● Text block

November 10, 2014 / 10:49 PM / 5 years ago

Love matters more than money for Button

SAO PAULO (Reuters) - Jenson Button is hoping that McLaren will not let him go for love nor money.

McLaren Formula One driver Jenson Button of Britain is interviewed outside his team hospitality suite at the paddock area of Singapore F1 Grand Prix in Singapore September 18, 2014. REUTERS/Tim Chong

With Ferrari’s Fernando Alonso expected to join the Formula One team, the focus has been on which of 2009 world champion Button and Danish rookie Kevin Magnussen will partner the Spaniard.

McLaren are believed to be divided, with Magnussen offering potential and seen as a cheaper option while Button is a hugely experienced race winner.

“Whatever happens next year, the money is not the issue in any way, shape or form — for me, anyway,” the 34-year-old told British reporters at the Brazilian Grand Prix, possibly the penultimate race of his career.

“Whether I’m racing here or racing somewhere else, I do it because I love it,” added Button, who finished an impressive fourth at Interlagos while Magnussen had a difficult afternoon and was ninth.

“I still want to earn money because I feel I have achieved and I feel that I should get paid for what I do in an F1 car or in a racing car and for what I bring to a team.

● Work request 1
In the article about Jenson Button's future at McLaren, reproduce the passage starting at "With Ferrari’s Fernando" and ending at "partner the Spaniard.", with "Danish rookie" replaced by "Danish newcomer".
● Work request 2
Condense the paragraph of the Button article that opens with "“Whether I’m racing here" into one shorter sentence that keeps its main facts.
● Work request 3
Continue the article about Jenson Button's future at McLaren from where it stops.

● The data
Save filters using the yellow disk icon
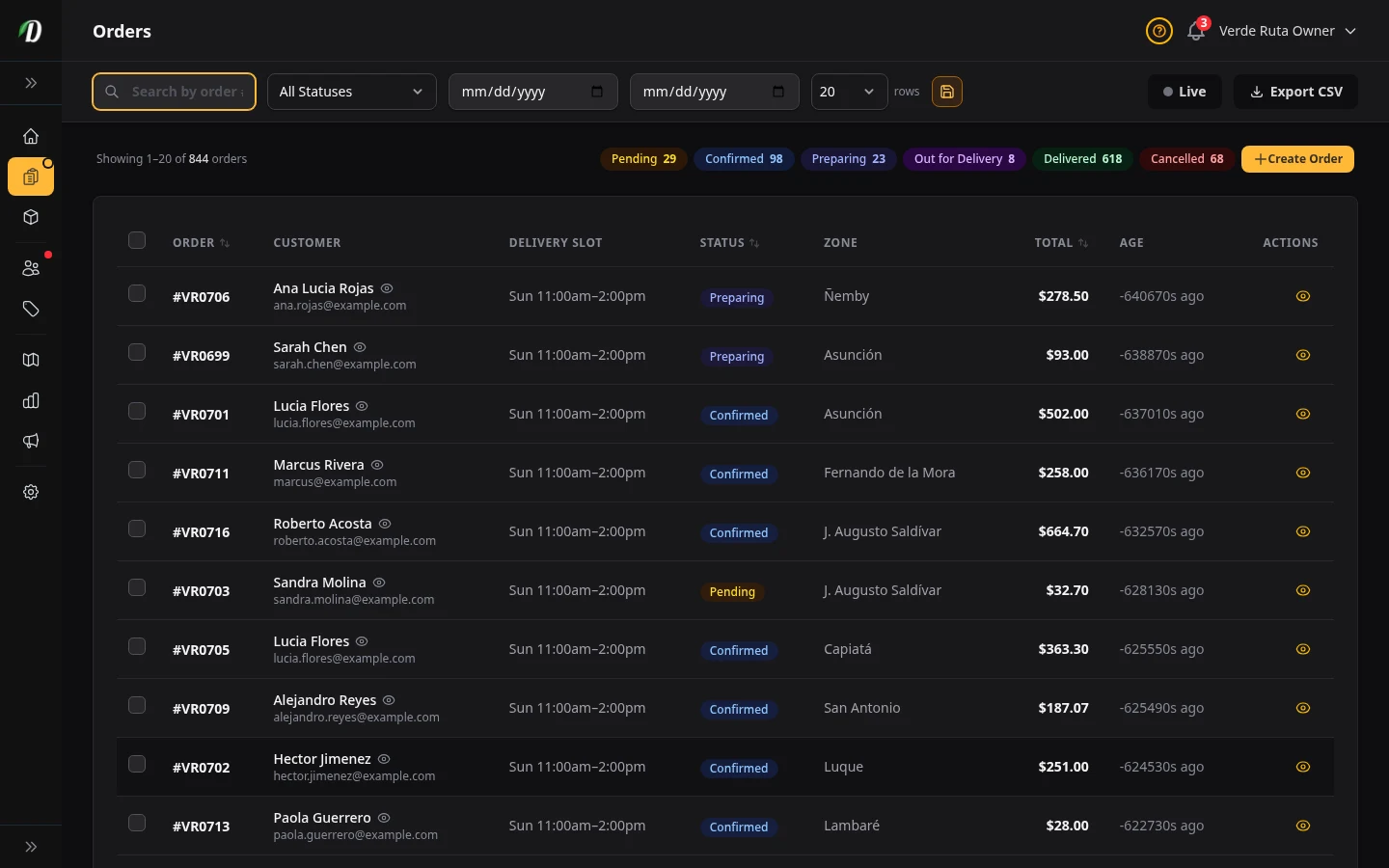Viewport: 1389px width, 868px height. [x=946, y=92]
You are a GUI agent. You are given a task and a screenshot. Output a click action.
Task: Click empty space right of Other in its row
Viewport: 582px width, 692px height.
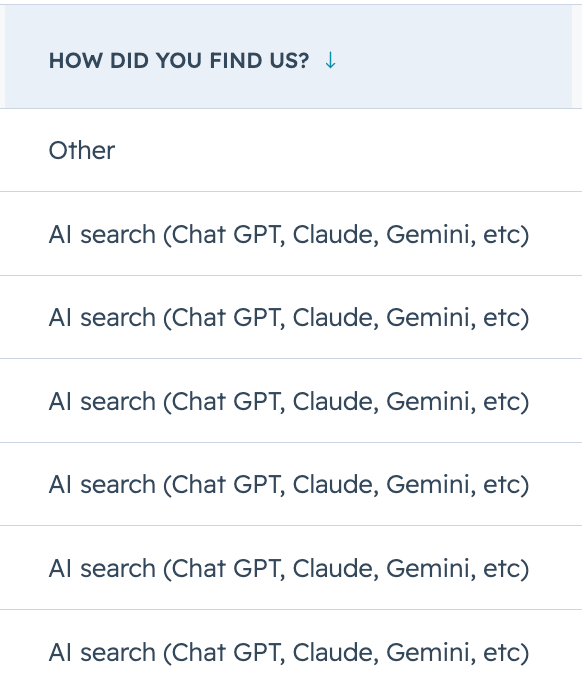point(349,150)
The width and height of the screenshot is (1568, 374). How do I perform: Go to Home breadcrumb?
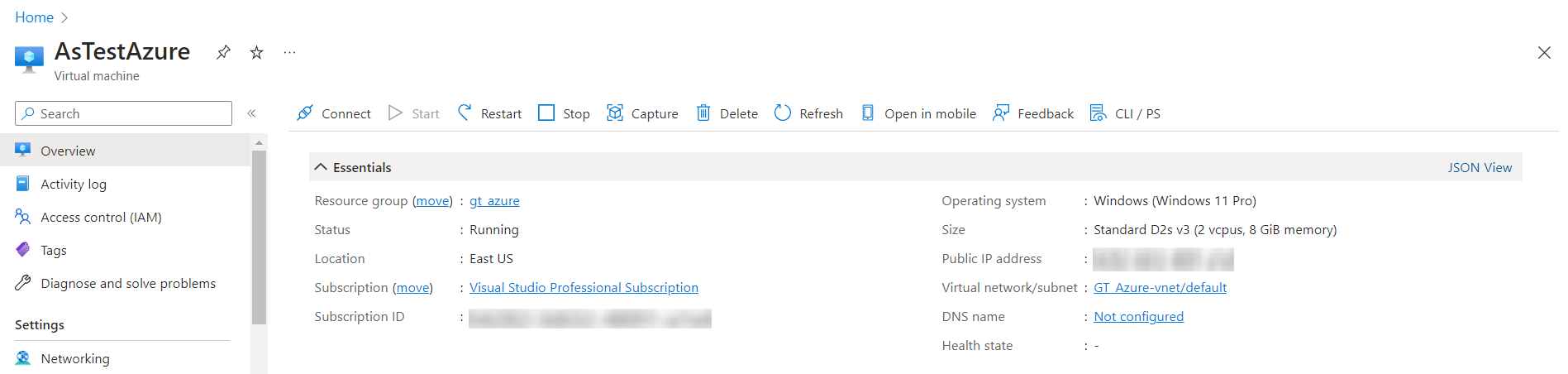(34, 17)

● Answer section 1
With Ferrari’s Fernando Alonso expected to join the Formula One team, the focus has been on which of 2009 world champion Button and Danish newcomer Kevin Magnussen will partner the Spaniard.

● Answer section 2
Button said he races, wherever it may be, because he loves it, after finishing fourth at Interlagos while Magnussen struggled to ninth.

● Answer section 3
“But...I will race somewhere even if I’m not getting the big bucks, unlike a few drivers who are out there.”

Double world champion Alonso is one of the highest paid drivers, with reports suggesting he has already signed to join McLaren at the start of a new partnership with Honda.

The Spaniard has said he hopes the Briton will still be around next year.

Button, who suspected Alonso had little say in the matter, said he had also felt a wave of warmth from fans on social media.

“There’s so much support. It makes you very emotional,” he said. “I’ve never seen anything like it. It’s more than when I won the world championship.”

A similar show of love from McLaren would be appreciated.

“You want to feel like you are wanted within a team and part of the family,” he said. “It’s like if your parents were to turn round and say ‘You know what, we’re not sure if we want you at Christmas this year. But your brother can come, he’s great,’

“You want to feel like you are part of the family and that they want you to be part of the family. That’s more important than cash.”